[RECORDS FOR THE EXERCISE]

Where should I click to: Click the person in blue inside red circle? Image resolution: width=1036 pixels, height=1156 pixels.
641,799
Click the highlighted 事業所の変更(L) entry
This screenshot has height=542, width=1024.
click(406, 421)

[/RECORDS FOR THE EXERCISE]

All of the data above should be reproduced exactly, with nothing missing.

OUTPUT FOR THIS TASK =
Where should I click to: Click the person in blue inside red circle? Image resolution: width=1036 pixels, height=1156 pixels.
641,799
Click the highlighted 事業所の変更(L) entry
This screenshot has height=542, width=1024.
click(406, 421)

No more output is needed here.